Extrait de page:
Jean-Louis Capezzali, Han Seung Hwa (hautbois), Michel Lethiec, Maurizio d’Alessandro (clarinette), Amaury Wallez, Mehdi El Hammami (basson), André Cazalet, Jean-Sébastien Gable (cor), Hagaï Shaham (+) (violon), Yvan Chiffoleau (+), Arto Noras (#) (violoncelle), Niek de Groot (contrebasse), Jeremy Menuhin (+) (piano), Quatuor Fine Arts (#): Ralph Evans, Efim Boico (violon), Yuri Gandelsman (alto), Wolfgang Laufer (violoncelle)


Pas de Festival Pablo Casals sans une soirée Beethoven à l’Abbaye Saint-Michel de Cuxà. L’intérêt, s’il en était besoin, en était toutefois renouvelé par une première partie sortant des sentiers battus, où le maître de Bonn s’est trouvé dans l’inconfortable position de l’arrangeur arrangé.


Comme bon nombre de compositeurs, à commencer par Mozart, Beethoven s’est imprégné de l’œuvre de Bach, et notamment de son Clavier bien tempéré, en adaptant certaines de ses pièces. C’est ainsi qu’il arrangea en 1802 la fugue à cinq voix en si bémol mineur du Premier livre (1722) pour un quintette à deux violoncelles. Malgré sa brièveté, cet exercice n’est nullement pris à la légère par des interprètes de haut vol (le Quatuor Fine Arts renforcé par Arto Noras), qui en offrent une lecture particulièrement expressive.


Si Beethoven respectait indéniablement son modèle, que dire de cette transcription pour nonette (octuor d’instruments à vent et contrebasse) de sa Septième symphonie (1812), réalisée de son vivant par un auteur qui a sans doute bien fait de rester anonyme? Le défi purement technique est certes sans commune mesure, même si cette symphonie réserve déjà une place importante aux bois et aux cuivres et si, sans aller jusqu’à évoquer les formidables transcriptions de Liszt, Beethoven lui-même a retravaillé certaines de ses partitions, y compris sa Deuxième symphonie pour trio avec piano.

Données enregistrées:
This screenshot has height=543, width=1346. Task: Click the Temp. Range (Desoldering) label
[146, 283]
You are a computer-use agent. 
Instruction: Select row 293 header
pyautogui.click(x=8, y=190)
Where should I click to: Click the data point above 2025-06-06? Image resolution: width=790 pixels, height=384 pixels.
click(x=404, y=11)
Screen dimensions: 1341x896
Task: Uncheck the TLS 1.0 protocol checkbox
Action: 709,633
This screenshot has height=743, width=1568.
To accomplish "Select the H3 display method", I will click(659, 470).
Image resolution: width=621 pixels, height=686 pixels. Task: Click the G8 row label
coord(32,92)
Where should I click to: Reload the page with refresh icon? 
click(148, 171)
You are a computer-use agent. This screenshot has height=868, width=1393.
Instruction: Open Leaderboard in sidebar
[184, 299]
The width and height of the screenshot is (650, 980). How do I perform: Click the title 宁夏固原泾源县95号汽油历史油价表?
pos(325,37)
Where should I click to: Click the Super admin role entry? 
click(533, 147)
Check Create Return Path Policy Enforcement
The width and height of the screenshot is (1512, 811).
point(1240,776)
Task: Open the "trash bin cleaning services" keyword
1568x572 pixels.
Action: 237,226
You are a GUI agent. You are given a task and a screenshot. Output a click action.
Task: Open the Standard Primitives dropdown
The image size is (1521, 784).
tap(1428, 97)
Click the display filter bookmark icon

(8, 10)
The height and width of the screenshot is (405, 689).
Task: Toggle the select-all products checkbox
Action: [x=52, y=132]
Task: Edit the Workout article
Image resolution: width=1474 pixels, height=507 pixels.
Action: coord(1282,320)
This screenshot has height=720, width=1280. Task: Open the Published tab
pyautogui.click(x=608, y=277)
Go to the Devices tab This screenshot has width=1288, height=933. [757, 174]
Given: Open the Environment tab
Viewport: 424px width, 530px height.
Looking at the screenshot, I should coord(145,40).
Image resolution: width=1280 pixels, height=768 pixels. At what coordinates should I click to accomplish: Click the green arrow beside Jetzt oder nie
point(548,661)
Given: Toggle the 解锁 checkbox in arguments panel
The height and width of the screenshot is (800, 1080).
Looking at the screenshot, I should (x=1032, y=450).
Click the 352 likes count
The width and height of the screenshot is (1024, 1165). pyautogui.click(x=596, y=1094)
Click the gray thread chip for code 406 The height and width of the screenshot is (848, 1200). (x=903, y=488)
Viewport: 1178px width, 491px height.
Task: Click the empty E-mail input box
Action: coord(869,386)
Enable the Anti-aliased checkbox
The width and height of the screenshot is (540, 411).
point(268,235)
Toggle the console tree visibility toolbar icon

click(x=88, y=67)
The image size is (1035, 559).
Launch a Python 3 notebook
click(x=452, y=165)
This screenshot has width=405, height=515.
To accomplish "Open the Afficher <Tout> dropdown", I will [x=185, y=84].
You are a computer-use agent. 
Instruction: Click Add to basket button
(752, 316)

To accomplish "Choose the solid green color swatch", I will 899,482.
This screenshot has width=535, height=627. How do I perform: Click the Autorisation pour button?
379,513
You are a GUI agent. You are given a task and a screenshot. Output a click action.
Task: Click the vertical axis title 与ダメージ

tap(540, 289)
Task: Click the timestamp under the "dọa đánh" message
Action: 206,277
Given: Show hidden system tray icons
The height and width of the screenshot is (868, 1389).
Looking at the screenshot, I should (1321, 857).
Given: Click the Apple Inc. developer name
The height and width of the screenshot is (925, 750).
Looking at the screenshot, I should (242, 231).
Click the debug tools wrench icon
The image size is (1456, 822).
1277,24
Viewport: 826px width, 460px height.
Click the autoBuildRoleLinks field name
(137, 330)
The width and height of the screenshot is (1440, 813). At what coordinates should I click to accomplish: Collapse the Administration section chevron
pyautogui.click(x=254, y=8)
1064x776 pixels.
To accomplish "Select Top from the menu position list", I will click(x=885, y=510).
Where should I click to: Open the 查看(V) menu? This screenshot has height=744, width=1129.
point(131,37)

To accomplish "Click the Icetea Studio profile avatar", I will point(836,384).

Liste des tâches:
• a. Résumez en deux phrases le compte rendu de la soirée Beethoven à Cuxà.
• b. D'après le compte rendu de la soirée Beethoven, en quelle année Beethoven a-t-il arrangé la fugue en si bémol mineur de Bach ?
• c. Donnez la suite du compte rendu de la soirée Beethoven à Cuxà, en partant de sa dernière phrase.
Ces données n'interviennent en rien ici.

Réponses:
• a. Au Festival Pablo Casals, la soirée Beethoven à l'Abbaye Saint-Michel de Cuxà s'ouvrait sur une première partie où Beethoven se trouvait à la fois arrangeur et arrangé. Le compte rendu évoque son arrangement de 1802, pour quintette à deux violoncelles, d'une fugue du Clavier bien tempéré de Bach, joué avec expressivité par le Quatuor Fine Arts et Arto Noras, puis une transcription anonyme de sa Septième symphonie pour nonette, réalisée de son vivant.

• b. En 1802.

• c.
Mais, même en tentant de faire abstraction de l’original, le résultat est ici franchement décevant: non seulement le texte est coupé (notamment dans le Scherzo, où le Trio n’apparaît qu’une fois), privé de ses reprises et transposé, qui plus est différemment d’un mouvement à l’autre, mais l’ensemble manque de poids et sonne souvent de façon maladroite ou criarde. Plus que l’absence de chef d’orchestre, le manque d’élan traduit une médiocre restitution de l’élément rythmique, confirmant la pertinence de l’observation de Wagner, qui voyait dans cette symphonie une «apothéose de la danse», et le rôle novateur que tient la percussion chez Beethoven.


Au demeurant, on voit mal quelle pouvait être la destination d’une telle réduction, compte tenu de son indéniable difficulté d’exécution et de mise en place, qui exclut d’emblée une réunion d’amateurs, même éclairés, et qui donne d’ailleurs déjà pas mal de fil à retordre aux différentes générations de musiciens regroupées autour de Michel Lethiec.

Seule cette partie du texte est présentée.